▶ _Task set_:
a) Translate this sentence from the forum thread on PCT versus cruising into Spanish: "TRT is a lifetime commitment which is why Iron mentioned being married to a needle the rest of your life."
b) In the forum thread on PCT versus cruising below, transcribe the part that opens with the words containing "And do you like" and closes with "of your life.".
c) In the forum thread on PCT versus cruising below, what dose does FUA225 say they are currently running?

▶ _Provided text_:
══════
# PCT vs. Cruising?



## FUA225 (Mar 30, 2021)

Don’t know much about the pros and cons of cruising vs cycling and using PCT looking to get educated in this topic and I know this is the place!


----------



## DieYoungStrong (Mar 30, 2021)

How old are you?


----------



## Iron1 (Mar 30, 2021)

DieYoungStrong said:


> How old are you?



And do you like pinning enough to be married to it for life?


----------



## Boogieman (Mar 30, 2021)

Here's the low down, if your natural test production is low due to age, injury or abuse of drugs the next step is to get bloodwork done and confirm your low test. 

At this point you have 2 options get exogenous test to bring you up to a normal test level. Or deal with low test...

TRT is a lifetime commitment which is why Iron mentioned being married to a needle the rest of your life. 

If you are naturally producing a normal amount of testosterone (you can find this with bloodwork while not on any exogenous testosterone) dont bother with cruising or better known as TRT. Its a waste if money and you will shut your natural production down.


----------



## FUA225 (Mar 30, 2021)

DieYoungStrong said:


> How old are you?



I’m 25 and I’m running PCT I just didn’t know the pros and cons of both I hear people cruising all the time so I wanted to know more


----------



## Bro Bundy (Mar 30, 2021)

The real truth is with pct u lose most of your gains .Just how it is


----------



## 1bigun11 (Mar 30, 2021)

The second truth is that many advanced lifters find it necessary to "cruise" at a dose much higher than a TRT dose to keep their gains from their last blast.  You can get away with cycle, then pct to hold for a while, but once you have added 50-100 pounds of extra muscle through steroids, you will not maintain that with 200 mg week of test.


----------



## FUA225 (Mar 30, 2021)

Bro Bundy said:


> The real truth is with pct u lose most of your gains .Just how it is



Yeah it’s gonna suck bro I’m only running 300mgs test c rn but I’m hoping I don’t lose all of it, I’ve made insane gains


----------



## Bro Bundy (Mar 30, 2021)
══════
▶ _Supplied material_:
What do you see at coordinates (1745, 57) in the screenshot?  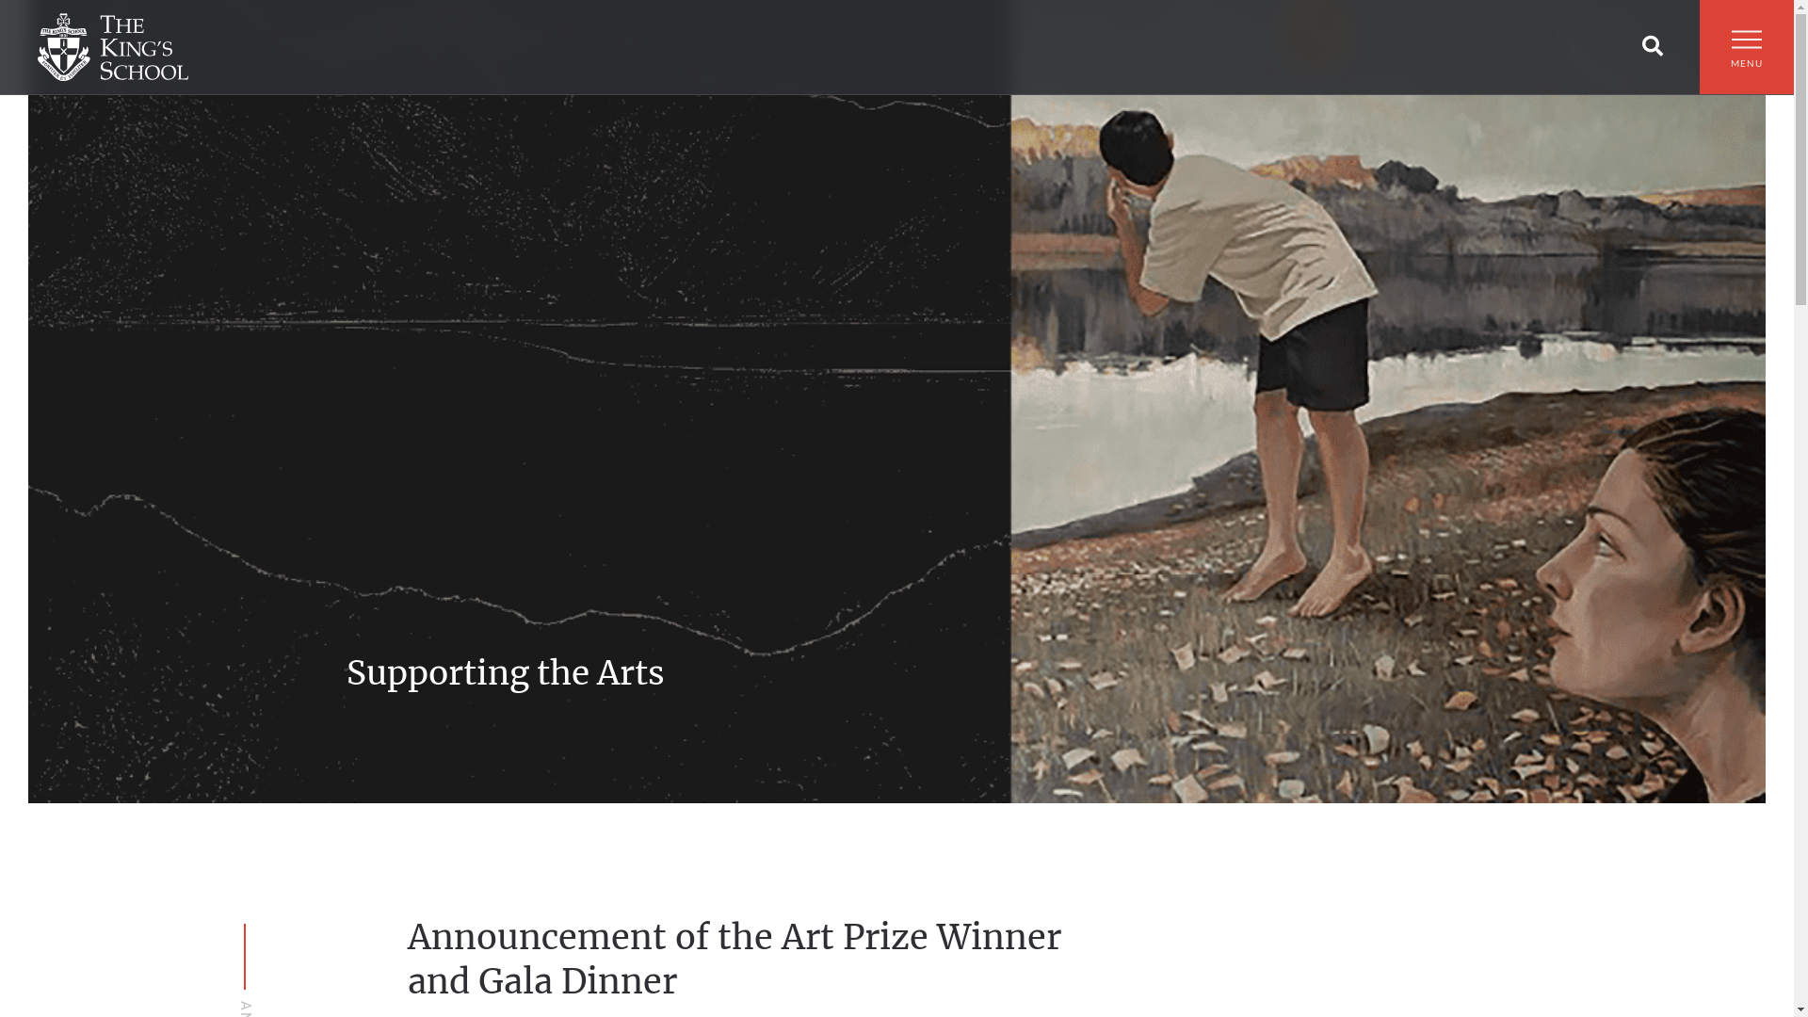 I see `'MENU'` at bounding box center [1745, 57].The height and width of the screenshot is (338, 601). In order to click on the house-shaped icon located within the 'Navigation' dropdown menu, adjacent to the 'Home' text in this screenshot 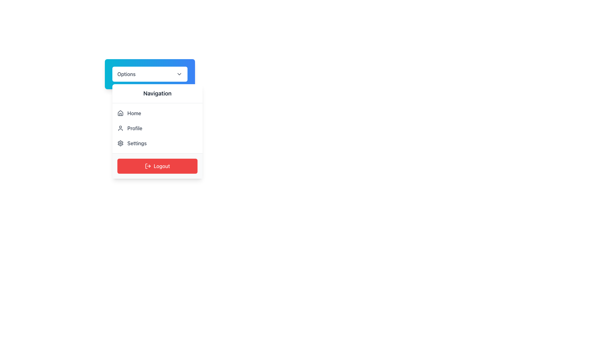, I will do `click(120, 113)`.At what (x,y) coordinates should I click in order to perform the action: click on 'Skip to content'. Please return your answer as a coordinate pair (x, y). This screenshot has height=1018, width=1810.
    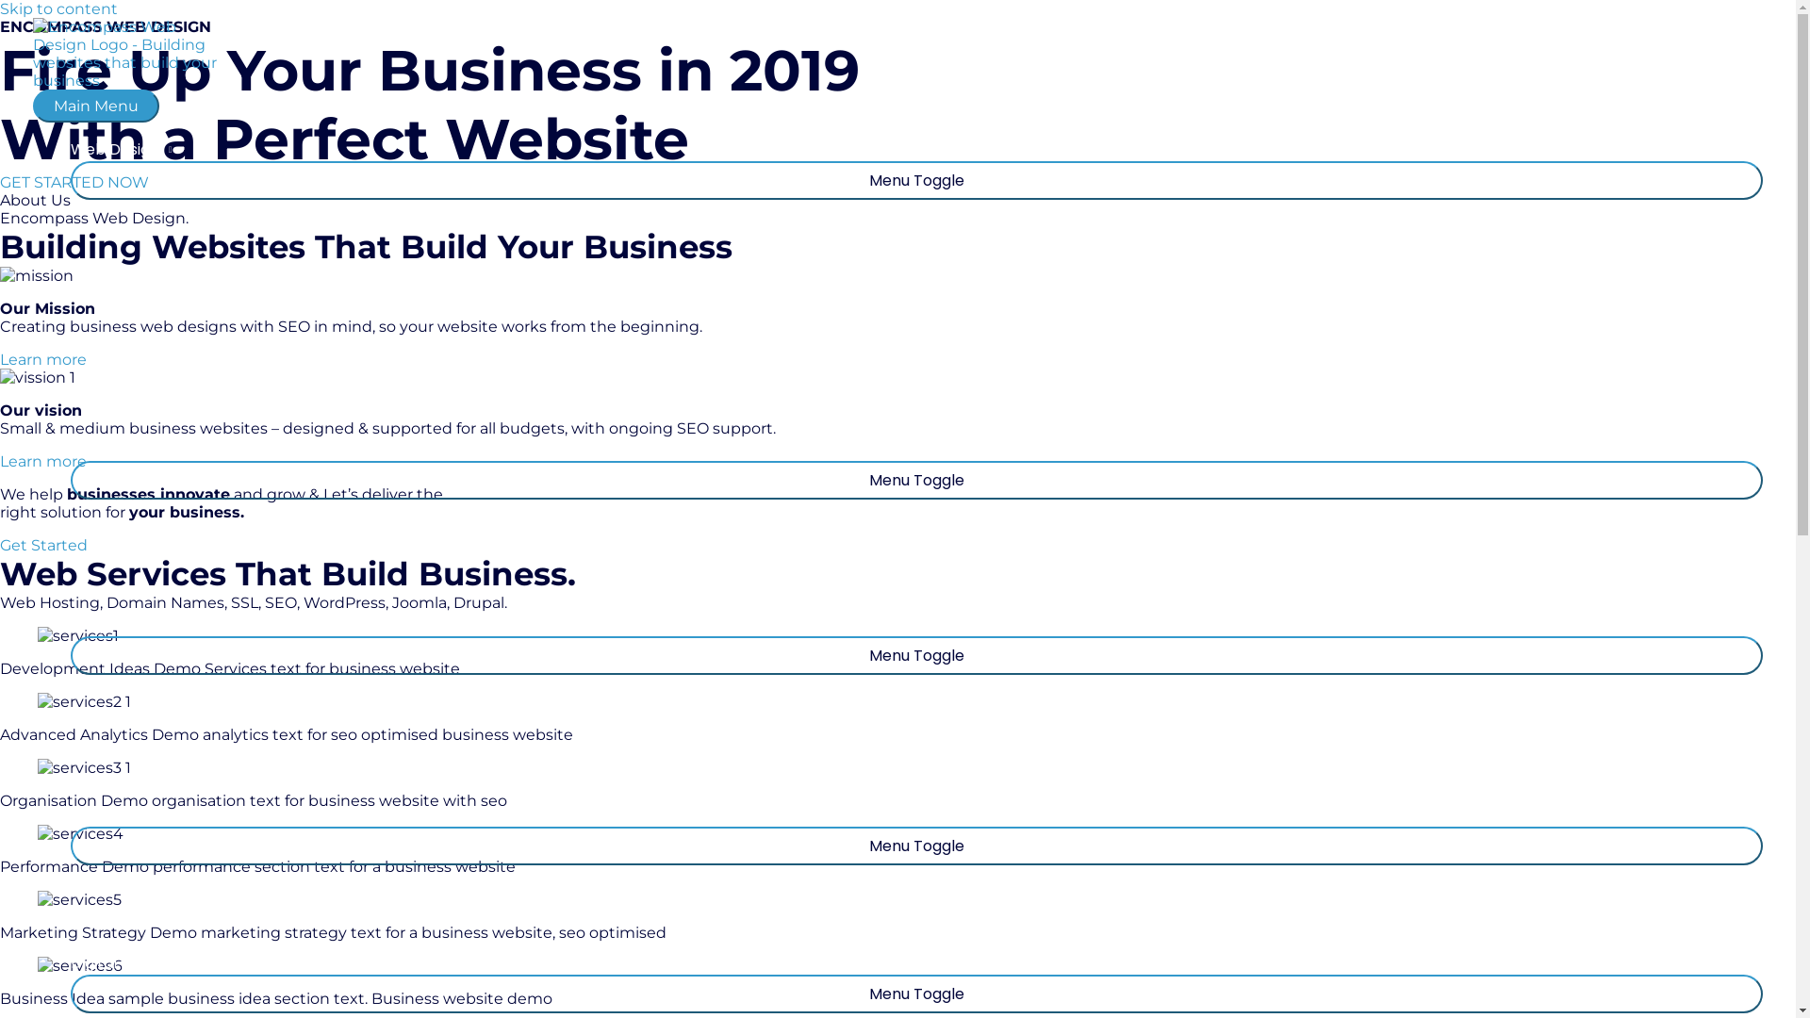
    Looking at the image, I should click on (58, 8).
══════
▶ _Answers to the exercise_:
a) La TRT es un compromiso de por vida, y por eso Iron mencionó estar casado con una aguja el resto de tu vida.

b)
And do you like pinning enough to be married to it for life?


----------



## Boogieman (Mar 30, 2021)

Here's the low down, if your natural test production is low due to age, injury or abuse of drugs the next step is to get bloodwork done and confirm your low test. 

At this point you have 2 options get exogenous test to bring you up to a normal test level. Or deal with low test...

TRT is a lifetime commitment which is why Iron mentioned being married to a needle the rest of your life.

c) 300mgs of test c.